Noobs are probably lower since they get scholar mated and resign early (I often see players under 1000 with few games lasting beyond move 25).

But when a player has a big spike on move 10... or on move 2...

Of course there are simpler ways to automate checking such things, but this is just to give the smoothbrains an idea...

llama47
Malishious wrote:

Can you send screenshots of the consecutive 1-2 move wins I can't find any, if you can then I'll report alongside you

Mod SB Removed link 

Pages 3, 4, 5...

I got tired of clicking after page 18

Every page is 50 games.

Malishious

Yup cheers that's all I needed, I've reported the player. Thanks for cleaning up the site, that's insane that chess.com hasn't patched something this blatant into the fair play software.

llama47

I mostly don't care about this place anymore, but this sort of thing makes unreasonable angry because it's so simple...

People have been cheating this way ever since I started playing chess almost 20 years ago. In the 1990s it was excusable that Yahoo! allowed it. In 2020 there's no excuse for chess.com.

ninjaswat

o_0 I agree llama, though it would be costly to continuously run a script that checked ALL members for this, they could do it once a month or even once a year and clean up soooo many people like this... with very very little relative cost compared to the amount spent on taking in all these reports.

llama47
ninjaswat wrote:

o_0 I agree llama, though it would be costly to continuously run a script that checked ALL members for this, they could do it once a month or even once a year and clean up soooo many people like this... with very very little relative cost compared to the amount spent on taking in all these reports.

I agree. Recording stats for all games played is (probably) unreasonable.

But by their own reports, they check nearly 10 million games for cheating every day. Have some statistician figure out how many games you need to check to bring the % of fair games into a certain range. Maybe you only need to check 20% of games to have 1 out of 100 games be a cheater. IDK, but you definitely don't need to check every game of every player.

llama47

I mean, I'm sure they've already done that (and a lot more) for standard engine cheating, but I don't see much progress for stuff like what this guy is doing (which includes sandbagging).

DiogenesDue
ninjaswat wrote:

o_0 I agree llama, though it would be costly to continuously run a script that checked ALL members for this, they could do it once a month or even once a year and clean up soooo many people like this... with very very little relative cost compared to the amount spent on taking in all these reports.

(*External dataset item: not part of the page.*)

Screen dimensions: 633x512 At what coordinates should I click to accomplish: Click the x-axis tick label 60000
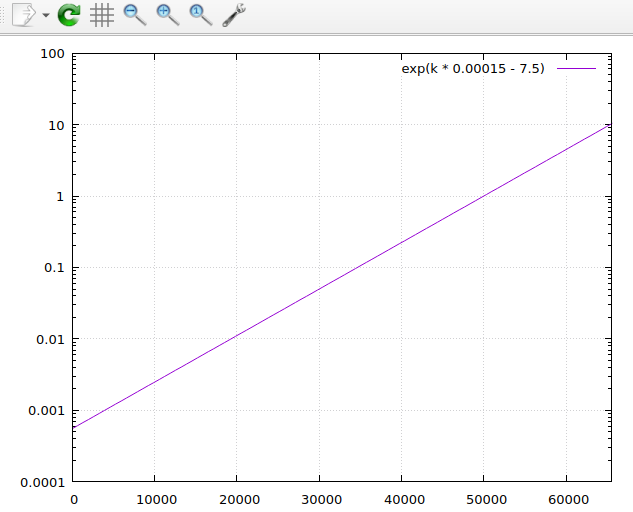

This kind of "after the fact" data checking is actually very cheap and easy to do on the backend, assuming they are using a database to store games, and can be run offline versus "backed up" static history instead of using the live systems, so it can run nightly in parallel with no performance hit, either.

(I'll build chess.com the system in 2-4 months with 2 developers, but I'm $180/hr wink.png)...

Pan_troglodites
llama47 wrote:

You can't write a simple fking script to flag this sort of account?

 

 

How can this user be rated over 2000 and play against an about  700 ELO user?

When I try to play against a high ELO user it shows me a pop up like this.

Note: picture edited. 0000 was me that wrote there.

Malishious

The person in that list was 1300 so only about 700 less than the rating manipulator, allowing the latter to gain 1 elo for every illegitimate win.

Pan_troglodites

Rating manipulator. 
This is indeed bad!

StumpyBlitzer

https://support.chess.com/article/209-how-do-i-report-someone

Please report suspicious players and not discuss in the general forums with naming and shaming.